Judiciário não pode fechar os olhos à violência, diz Toffoli

Novo presidente do STF pretende ampliar proteção à criança e à mulher

Publicado em 13/09/2018 - 20:08 Por André Richter - Repórter da Agência Brasil * - Brasília

O novo presidente do Supremo Tribunal Federal (STF), ministro Dias Toffoli, disse hoje (13) que vai fortalecer o combate à violência doméstica contra mulher e crianças.

Toffoli tomou posse no cargo nesta tarde e substituirá a ministra Cármen Lúcia, que voltará a integrar a Segunda Turma da Corte, responsável pelo julgamento dos processos da Operação Lava Jato.

A cerimônia durou cerca de duas horas e contou com presença do presidente Michel Temer e dos presidentes da Câmara dos Deputados, Rodrigo Maia, e do Senado, Eunício Oliveira.

Em seu discurso de posse, o ministro disse que pretende dar continuidade e aperfeiçoar o trabalho feito por Cármen Lúcia a frente do Conselho Nacional de Justiça (CNJ), órgão que também comandará. Em dois anos de mandato, a ministra assinou protocolos e criou uma política nacional de enfrentamento à violência.

O ministro do Supremo Tribunal Federal (STF) Dias Toffoli toma posse no cargo de presidente da Corte.
O ministro Dias Toffoli toma posse no cargo de presidente do Supremo - CNJ/Direitos reservados

Para o ministro, a defesa das vítimas de violência deve envolver, conjuntamente, o Judiciário, a sociedade brasileira e a imprensa. Toffoli também informou que pretende realizar a identificação biométrica de todos os presos no país.

“O Judiciário não pode fechar os olhos à epidemia de violência contra crianças e adolescentes. Não podemos compactuar com a impunidade”, disse.

Toffoli também defendeu a harmonia entre os três poderes do país e o diálogo para elaborar uma agenda comum para construir um país mais tolerante.

“Que todos, independentemente de profissão, gênero, cor, crença, ideologia política e partidária, classe social, estejamos juntos na construção de um Brasil mais tolerante, mais solidário e mais aberto ao diálogo”, afirmou.

Toffoli tem 50 anos e foi nomeado para o STF, em 2009, pelo então presidente Luiz Inácio Lula da Silva. Antes de chegar ao Supremo, o ministro foi advogado-geral da União e advogado de campanhas eleitorais do PT.

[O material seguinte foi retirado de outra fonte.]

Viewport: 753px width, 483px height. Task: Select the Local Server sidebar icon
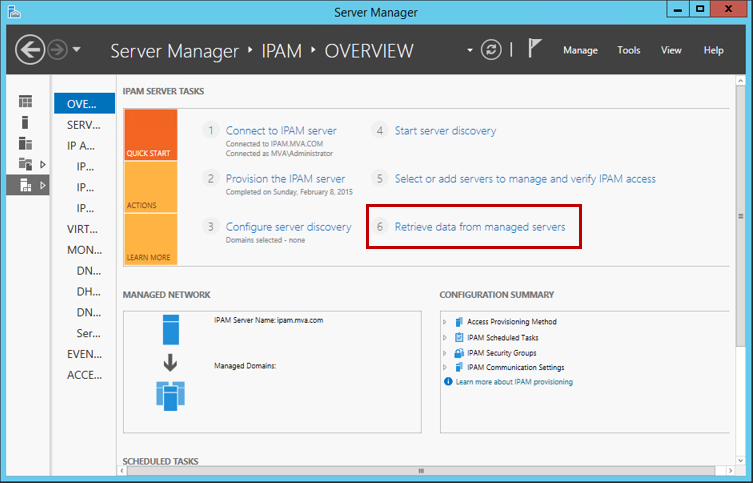pyautogui.click(x=25, y=122)
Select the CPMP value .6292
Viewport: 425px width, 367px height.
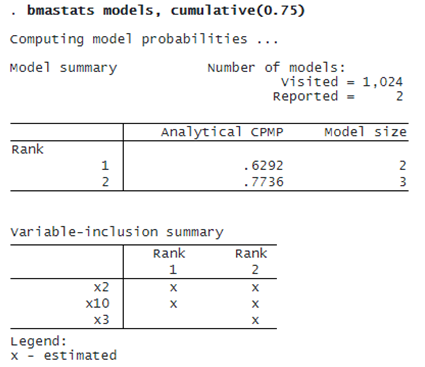click(263, 166)
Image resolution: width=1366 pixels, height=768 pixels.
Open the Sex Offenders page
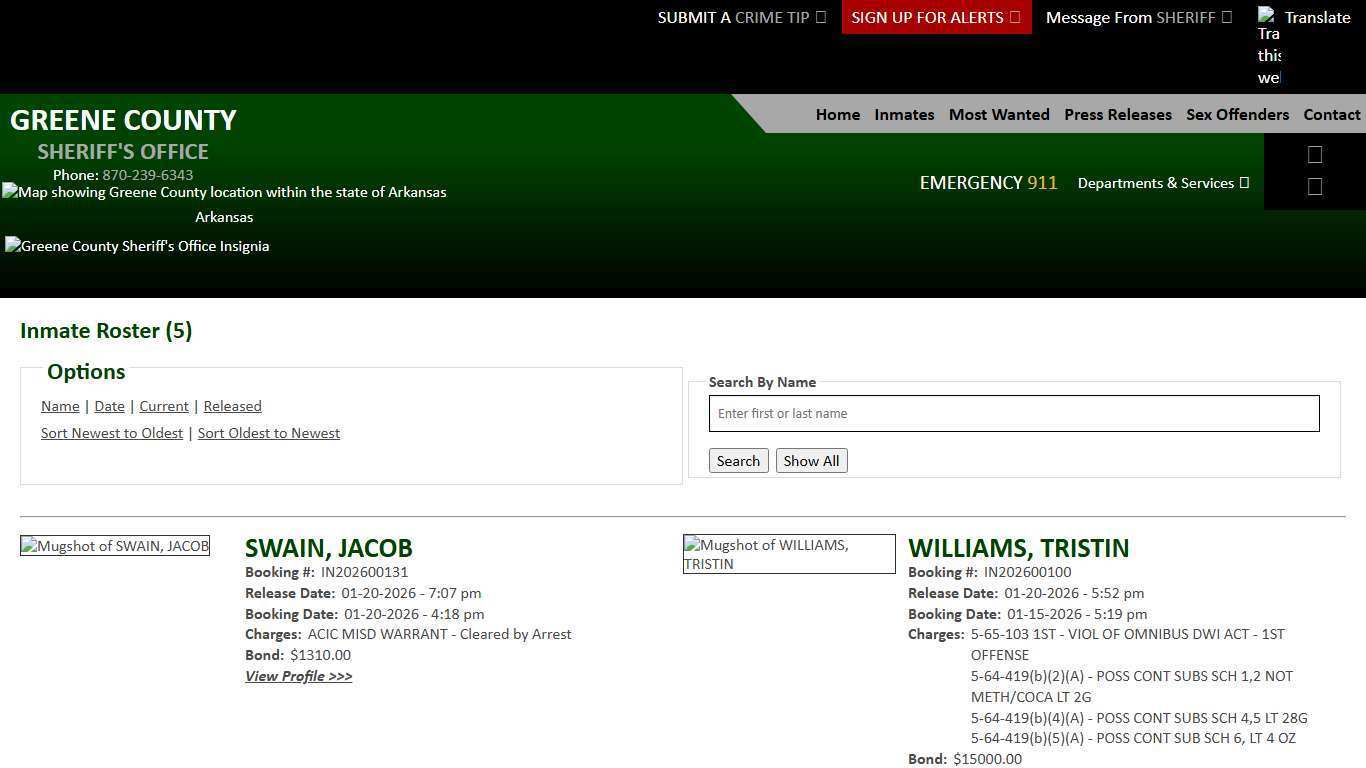1237,114
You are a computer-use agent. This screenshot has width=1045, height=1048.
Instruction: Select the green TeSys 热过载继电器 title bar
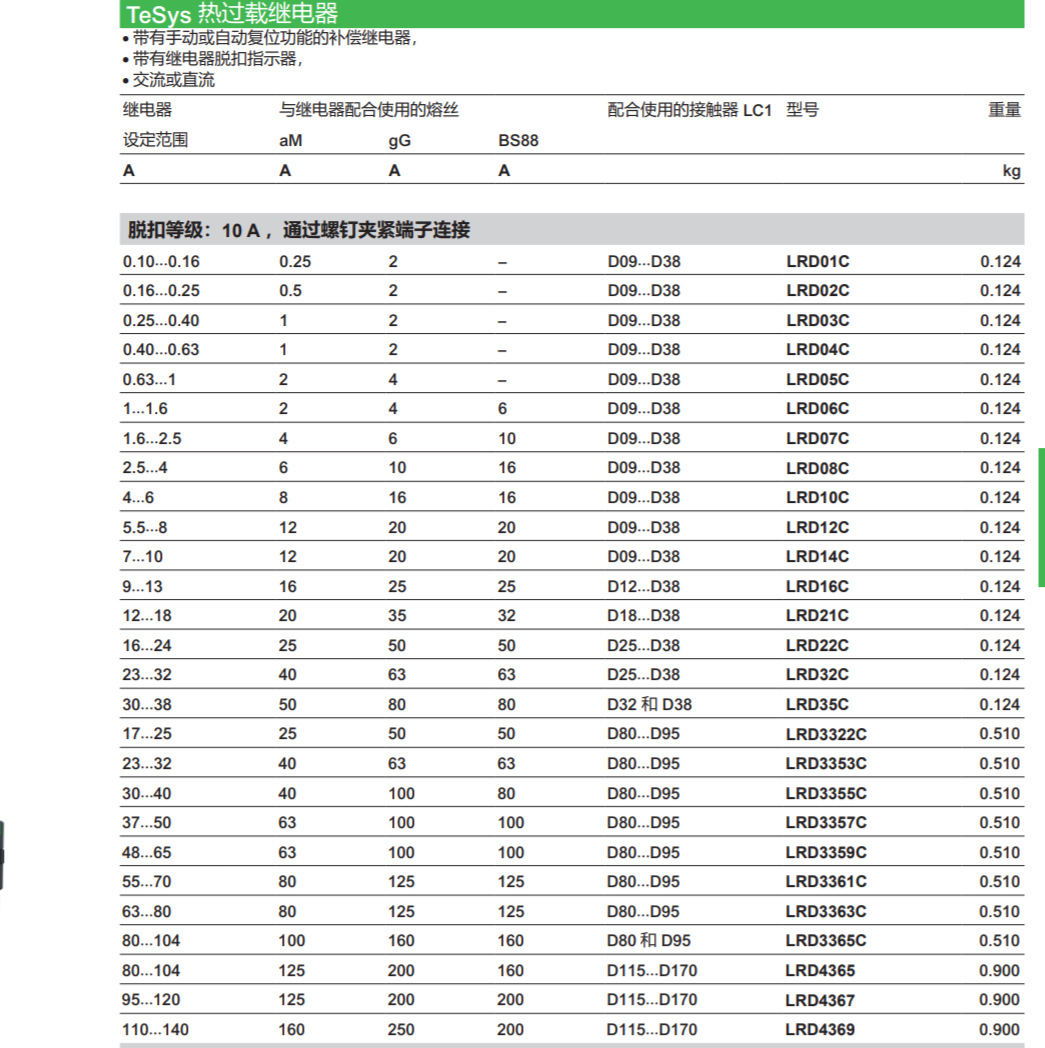point(250,15)
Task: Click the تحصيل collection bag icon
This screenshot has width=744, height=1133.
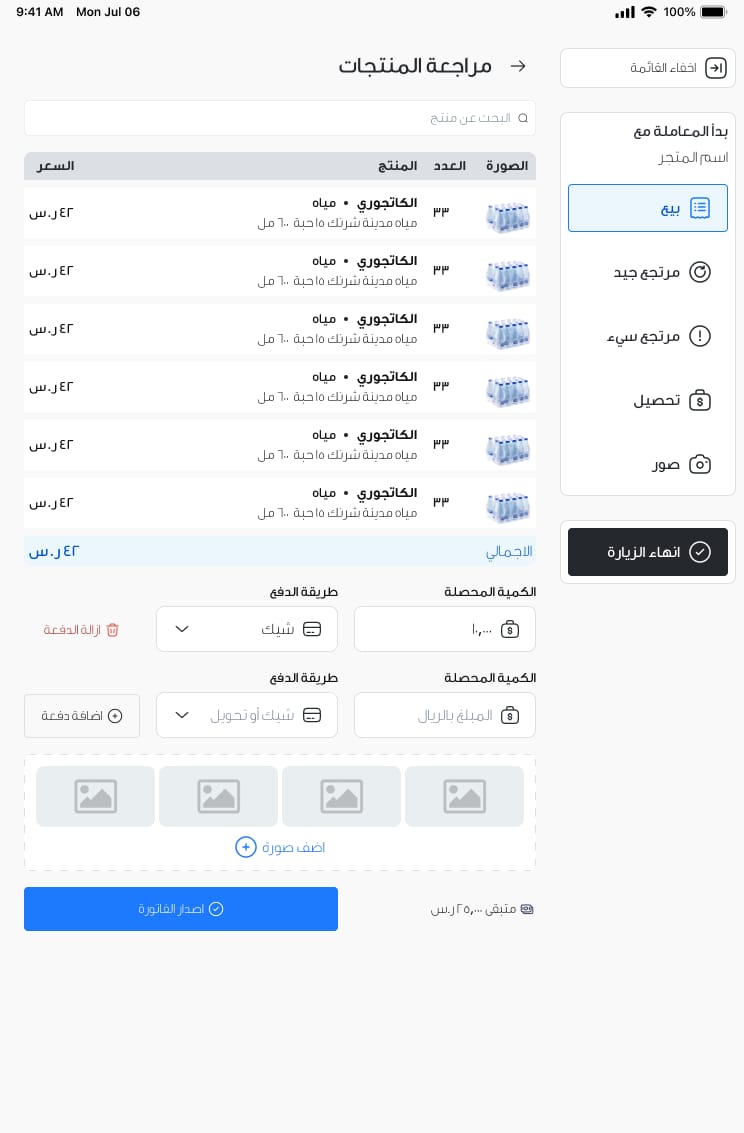Action: point(700,400)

O ministro é conhecido por evitar polêmicas e por ter um tom pacificador em suas decisões. De acordo com os colegas da Corte, o novo presidente fará um trabalho ligado à gestão administrativa do Judiciário, por meio da presidência no CNJ.

Durante a cerimônia de posse, o ministro Luís Roberto Barroso foi escolhido por Toffoli para fazer o tradicional discurso de homenagem. Barroso defendeu o combate à corrupção e disse que é preciso acabar com “parto oligárquico de saque ao estado”.

“Com Vossa Excelência a frente do Poder Judiciário, ministro Toffoli, tenho confiança que continuaremos essa transição do velho para o novo com seriedade, empenho e harmonia entre os poderes. A sociedade brasileira e seus pares neste tribunal depositam grande expectativa na capacidade de gestão de Vossa Excelência.”

Protesto

Durante a cerimônia de posse, cerca de 150 pessoas, de acordo com a Polícia Militar do Distrito Federal, fizeram um protesto em frente à sede do STF. Defendendo direitos trabalhistas para categorias do Poder Judiciário, os manifestantes fizeram discursos e tocaram trompetes na Praça dos Três Poderes para criticar o reajuste salarial para ministros do Supremo “enquanto tem gente passando fome”.

Representantes de diferentes sindicatos fizeram discursos contra o que classificaram de “privilégios” de juízes, como auxílio-moradia e “carros de luxo”. Eles portavam faixas em defesa da revogação da emenda constitucional que limita os gastos públicos, da reforma trabalhista e da lei da terceirização. Os integrantes do ato também defenderam negociações salariais com os servidores do Judiciário e do Ministério Público da União. “Por um Judiciário moderno, nível superior para técnicos”, dizia um dos cartazes.